Can't wait to build the office.

So far its working good. The humidifier runs way less than it did trying to keep the whole room at 50%.


----------



## stevegamble (Apr 14, 2010)

Move your printer away from that window!!!!! or buy a drape.
and that PC beside it is doing you no favours.

Both of those produce DRY heat and more than you think !
Cooler room will humidify easier.
NO windows, PC In another room or far away from printer.
Put a couple plants in there. and water the soil, Little things you do will make that 5% difference that your printer will love and show you on day 1.

Also your set would have air Blowing/wind directly around your printer.
Moist wind is still not good.
Cool humid air in the room with no heat source aka PC , no sunlight etc..
That humidifier Beside your printer should be fine.
We actually have one beside ours for the drier winter months when we drop below 35% we have trouble, but once above 38% no more trouble , even if it sits untouched for few days. Once in a while if sitting a while, we'll drop a little water in the capping station, sits 4-5 days. keeps heads moist. Experiment with some tricks.
That window is killer though..lol. wow.


----------



## jsmith221 (Aug 2, 2013)

Hi this is my first post. We have a 2000 square foot warehouse where our dtg printer is located. We went on amazon and paid $350 for an 8x10 green house I don't know the brand but it zips down either side for the opening. We have our humidifier and our heat press inside "the bubble" and we have had great success for over a year and 3000+ shirts. We use regular water from the tap and keep the humidity above 50%. I am out of town but will post photos when I can.


----------



## SaintsDesigns (May 8, 2010)

I also work from a home studio, we have a 4 bed house and only use 2 of the rooms, my wife says we live in a sweat shop ...

The problem I have is that all the printers, I have a large format printer, a laser printer (always on), 2 inkjets (not always on) and my T-jet in the same room, along with my heat press ...

Im in the process of finishing a project where by i have bought an arc shaped shower cubical and im using it in the corner of the room to box off the heat press completely from the rest of the room, I have also bought a kitchen hood extractor. the plan is below the table the heat press in on is to knock a vent to allow cool fresh air in and have the hood above the press extract the gasses etc out ... although it also has a carbon filter for recirculate but im not sure if thats a good idea as in will the carbon scrub out any fumes... or am i better going for plan A and running a pipe up into the loft and out the edge of the roof ? ... I have had issues with my chest due to pressing in a room, i currently have installed a bathroom extractor above the press in the ceiling and if im doing mugs I tend to crack a window and wear a mask.

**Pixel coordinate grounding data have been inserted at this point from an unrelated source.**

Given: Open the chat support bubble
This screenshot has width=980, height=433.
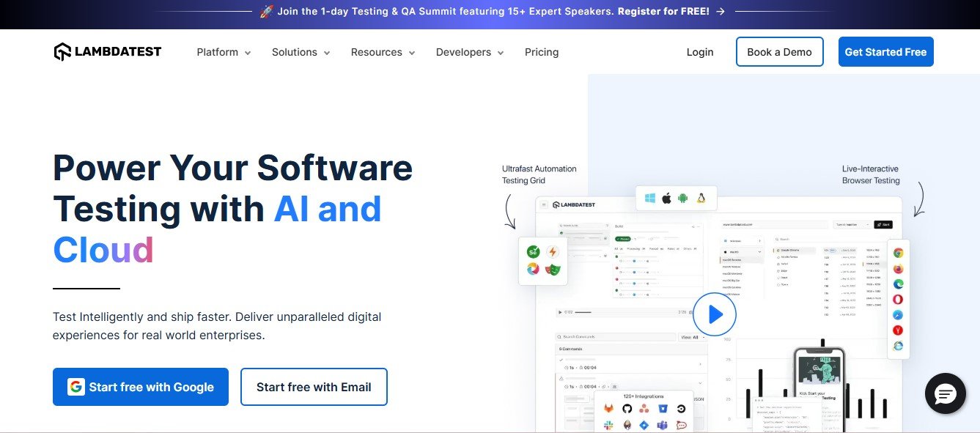Looking at the screenshot, I should coord(945,393).
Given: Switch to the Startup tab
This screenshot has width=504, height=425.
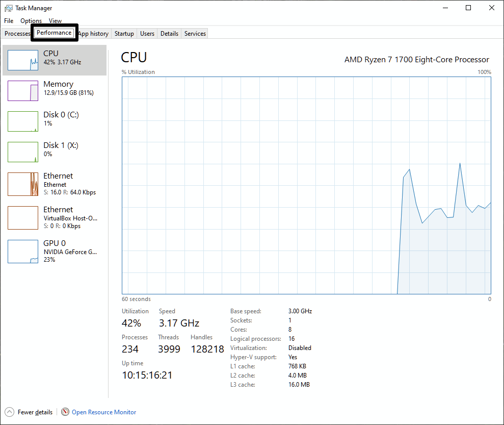Looking at the screenshot, I should [124, 34].
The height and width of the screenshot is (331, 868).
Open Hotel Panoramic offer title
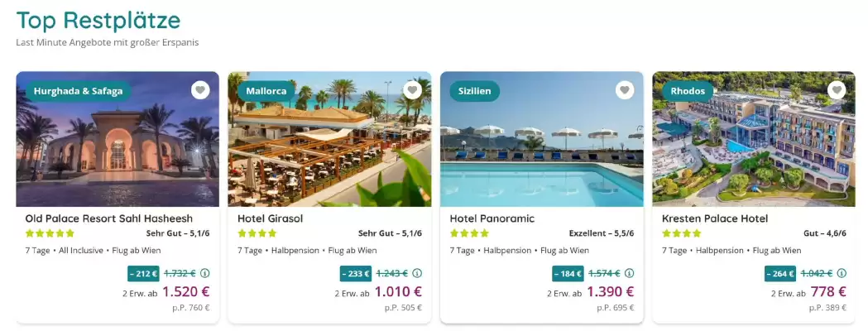(x=492, y=218)
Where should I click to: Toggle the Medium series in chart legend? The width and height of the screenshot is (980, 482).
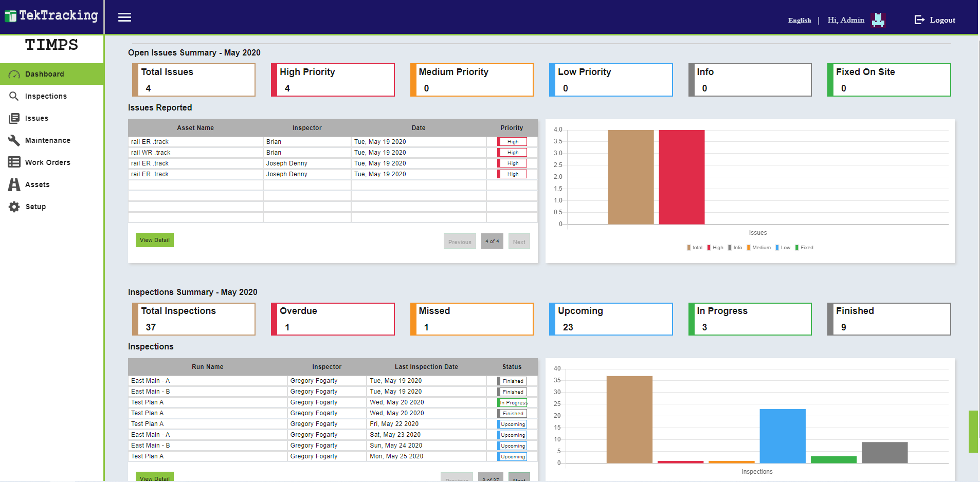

I use a wagner with a popup faketan tent in one of the bathrooms below an extractor.

Unfortunately the print room has a window but my plan with that is to get some reflective window tint as used on cars. Also the lighting in there is halogen type spots, so i will replace these for LED's.

The humidifier I use is a 5 litre one, and on full power on a warm day empties in about 5/6 hrs, the problem is keeping the temp down in the room, im thinking of placing a fan behind the humidifier as i use this trick in the bedroom, which does cool the air... I did consider looking at an aircon unit, but that takes the humidity out of the room ?

The one potential problem with an indoor greenhouse wouldnt it be quite warm within it ?

As with most small business's I would love to move into purpose built premises, but the cost would remove too much of the much needed profit.

Where I live in the northwest of England over the past year, due to the recession, now have around 10 new competitors, people who i assume have lost their jobs and used their payout money to set up as "printers". luckily so far most of them have bought vinyl cutters and use heat transfer images with the odd ones also buying embroidery machines, and not DTG as of yet. The problem is all or most of them have always (again I assume) worked for other people, and dont understand the concept of profit and ROI, opting to compete on price over quality, which will lead not only to putting themselves out of business but also people like myself. One competitor who may as well just given things away, is having an issue due to not insuring their business, penny pinching on one side whilst undercutting on the other ... they have had a fire and lost one of their embroidery machines which i think is leased so needs paying for around £20k ... 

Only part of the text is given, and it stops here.